### The task
Could you give again exactly, and only, the lines from the one holding "Given: Click the" through the end of the data, both ends included, with pictures left out?

### Records supplied
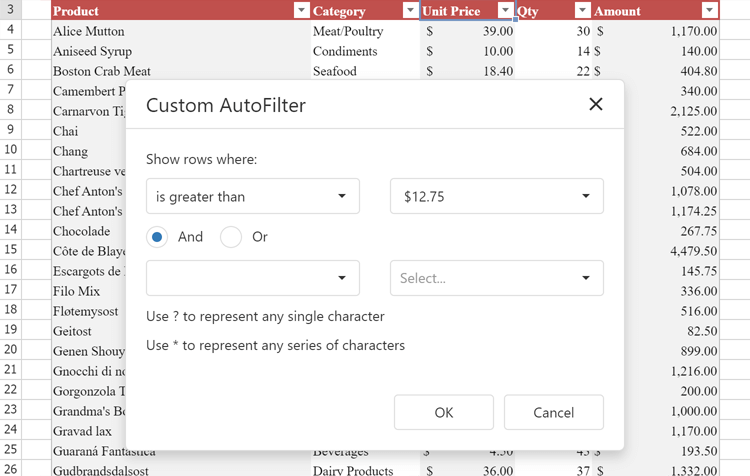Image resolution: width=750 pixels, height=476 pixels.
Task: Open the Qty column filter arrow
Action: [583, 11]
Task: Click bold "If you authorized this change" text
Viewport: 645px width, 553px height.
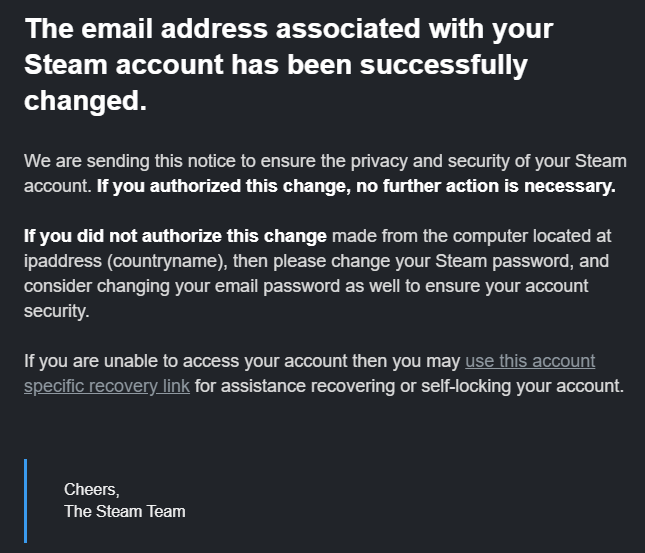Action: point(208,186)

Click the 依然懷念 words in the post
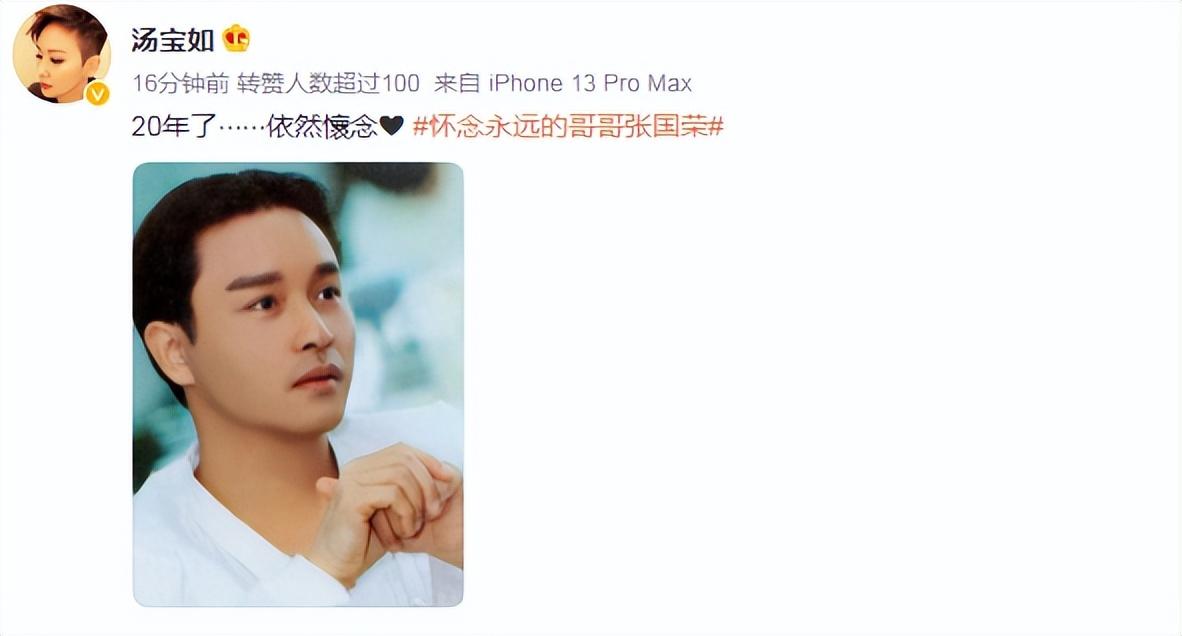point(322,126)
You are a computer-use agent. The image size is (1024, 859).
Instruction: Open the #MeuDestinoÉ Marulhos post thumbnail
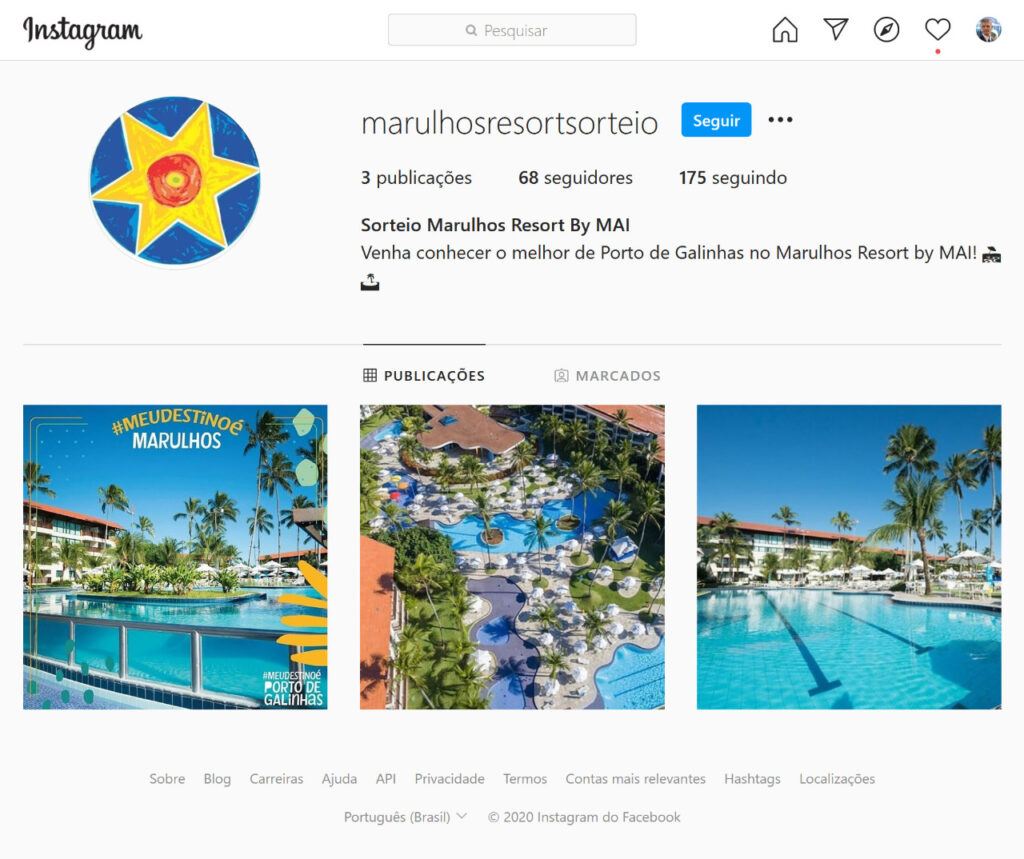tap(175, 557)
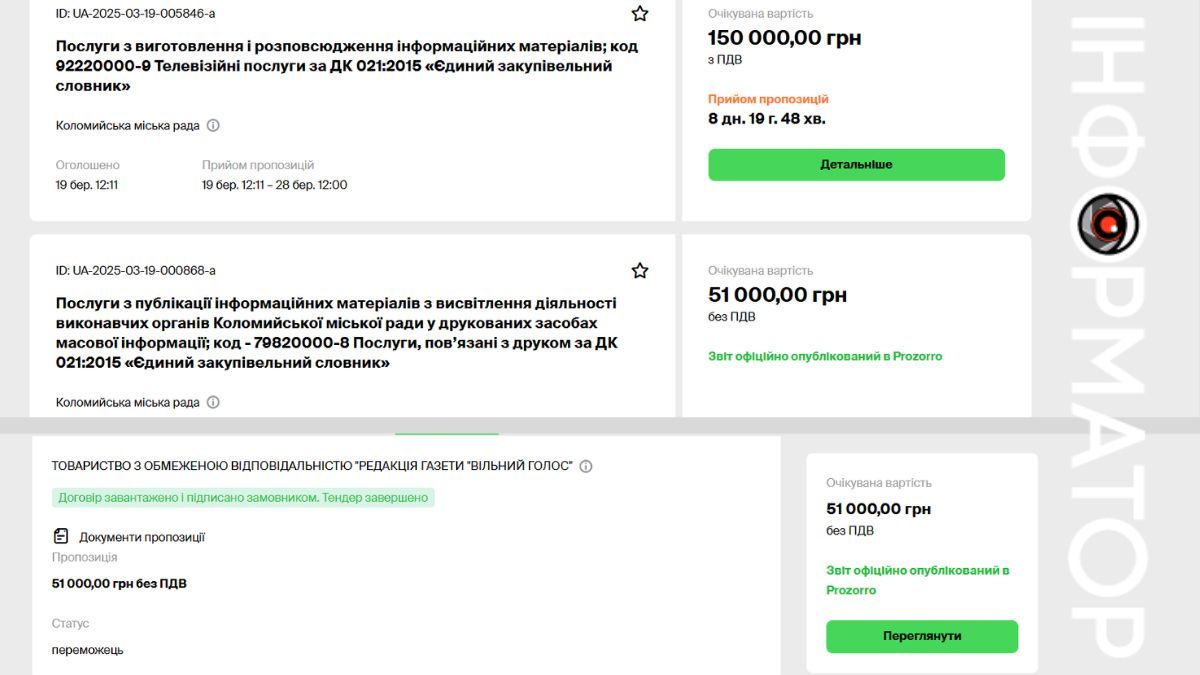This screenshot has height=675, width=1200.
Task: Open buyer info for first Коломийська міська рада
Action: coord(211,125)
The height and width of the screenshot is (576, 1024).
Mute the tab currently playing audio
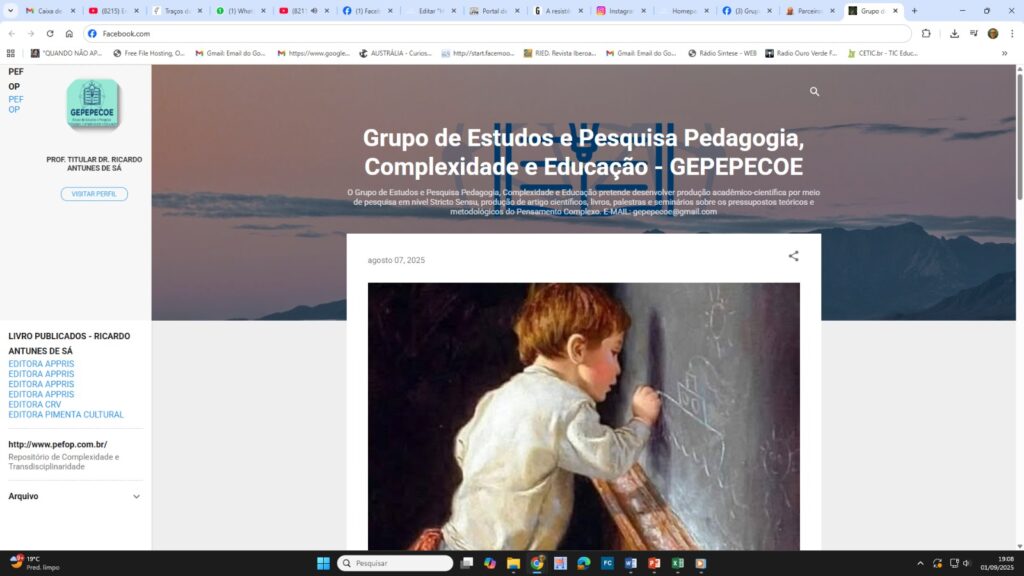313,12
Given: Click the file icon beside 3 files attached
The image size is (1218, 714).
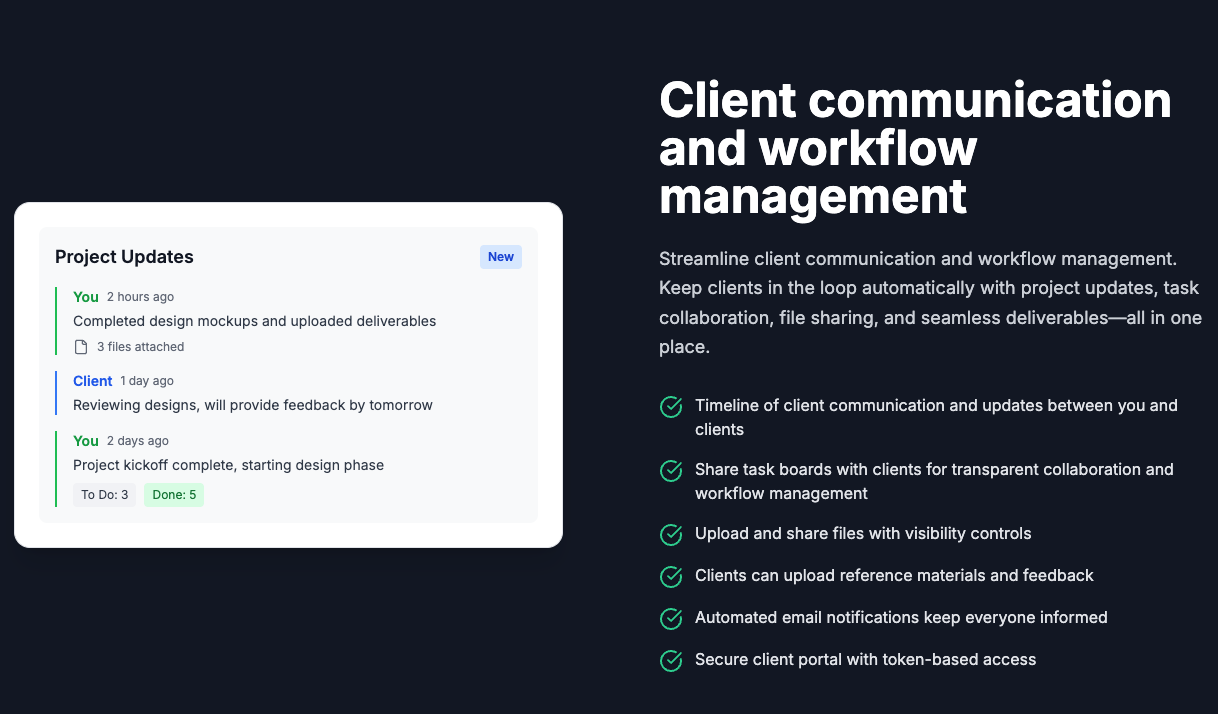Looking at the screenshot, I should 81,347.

### Task answer
Given: Click the file icon beside 3 files attached
The image size is (1218, 714).
Looking at the screenshot, I should 81,347.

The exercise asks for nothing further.